INSTRUCTIONS FOR THE TASK: Your answer must be the exact lines from the one with "Task: Select the ignore.go editor tab" to the end of the data, both included, with no pictures.

INPUT RECORDS:

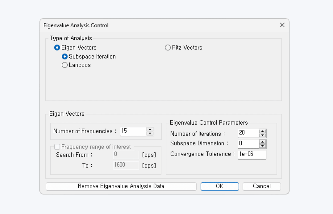Enable Frequency range of interest checkbox
Image resolution: width=333 pixels, height=214 pixels.
point(57,147)
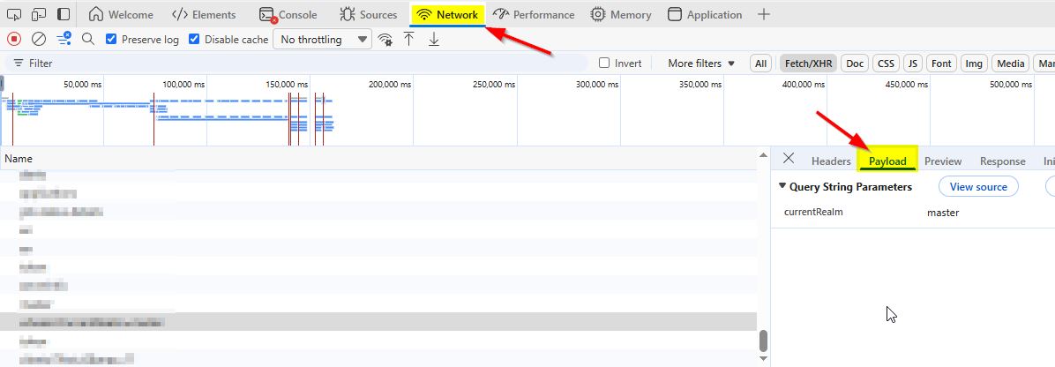The height and width of the screenshot is (367, 1055).
Task: Select the inspect element icon
Action: pyautogui.click(x=14, y=14)
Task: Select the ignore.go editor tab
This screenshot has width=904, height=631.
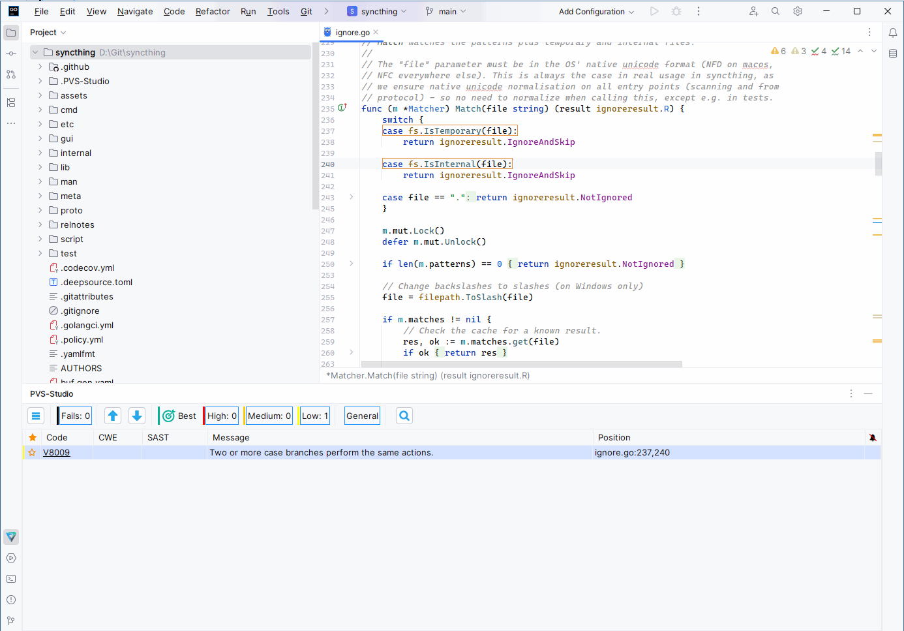Action: coord(352,33)
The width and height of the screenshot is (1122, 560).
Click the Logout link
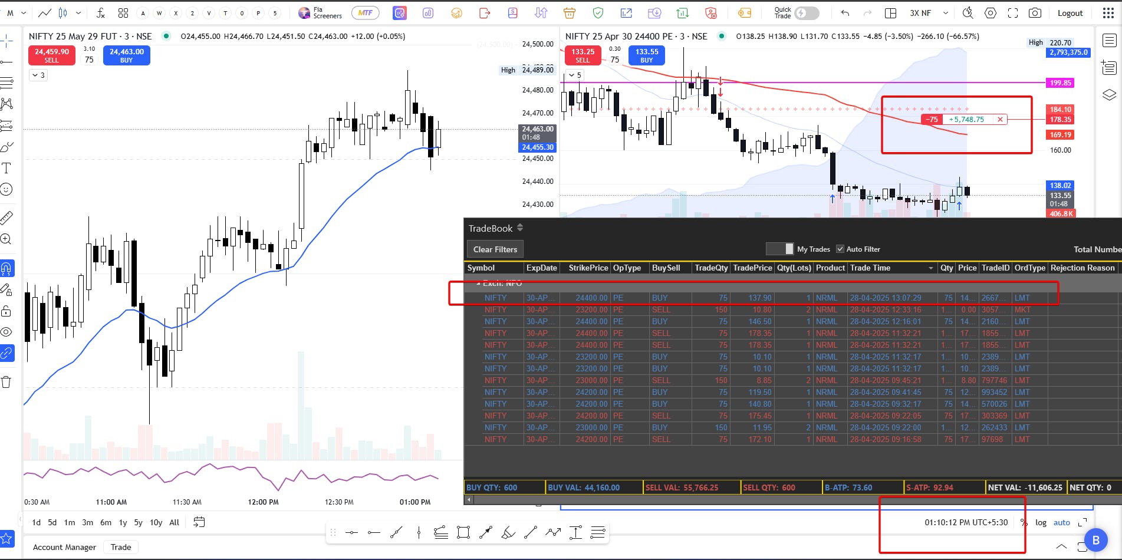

ANSWER TO THE PROBLEM:
Task: Select the ignore.go editor tab
This screenshot has width=904, height=631.
Action: coord(352,33)
The width and height of the screenshot is (1122, 560).
Click the Logout link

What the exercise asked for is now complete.